A similarity study on the infrared radiation of solid rocket plume in different reduced-scale sizes

The similarity of the plume radiation of solid rocket engines in different reduced-scale sizes is important for studying the radiation of regular-sized engines with small-scale tests. To determine the similarity of plume radiation between reduced-scale rockets and regular-sized rockets in ground-test conditions, the flow and radiation of rocket engines in the geometric reduced-scale ratios of 0.1 to 1 are investigated in this study. First, a Calculate Fluid Dynamic (CFD) solver is used to obtain the flow field of the internal flow and plume. Thereafter, the Finite Volume Method (FVM) is applied to compute the 3D spectral-directed plume radiation in the 2- 6μm infrared waveband for the nonuniform absorptive/ emissive/scattering plume.

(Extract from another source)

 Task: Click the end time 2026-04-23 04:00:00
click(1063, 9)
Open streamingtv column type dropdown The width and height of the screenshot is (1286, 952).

The spectrum characteristics of gaseous compositions and Al₂O₃ particles are solved by using the weighted-sum-of-gray-gas (WSGG) model and Mie theory, respectively. Finally, the integral radiation on the surface of a high-temperature plume core (higher than 500K) that produces the volume radiation in different directions was investigated. The direction of the volume radiation is determined by the angle between the radiation direction and rocket axis. Our research shows that with the decreasing size of the rocket engine, the high-temperature core´s area decreases with the square order of the rocket size. The infrared spectral radiation of the plume also decreases with the square order. The infrared radiation of the gaseous components show a strong spectral difference, and the infrared radiation of the Al₂O₃ particles show the spectral property of a gray medium with the same temperature. The integrated infrared characteristics of the solid rocket plume mainly show the spectral continuity of Al₂O₃ particles, which decreases in the peak radiation spectrum of gaseous components. The emission and scattering of Al₂O₃ particles makes the plume radi- tion grow up remarkably, this phenomenon increases the plume radiation in the 4.2-4.45μm band to two times of the nonparticle radiation and increases the plume radiation in the 2.7-2.95μm band by 45%. The radiation intensity on the surface of the high temperature plume core increases with increasing sight angle.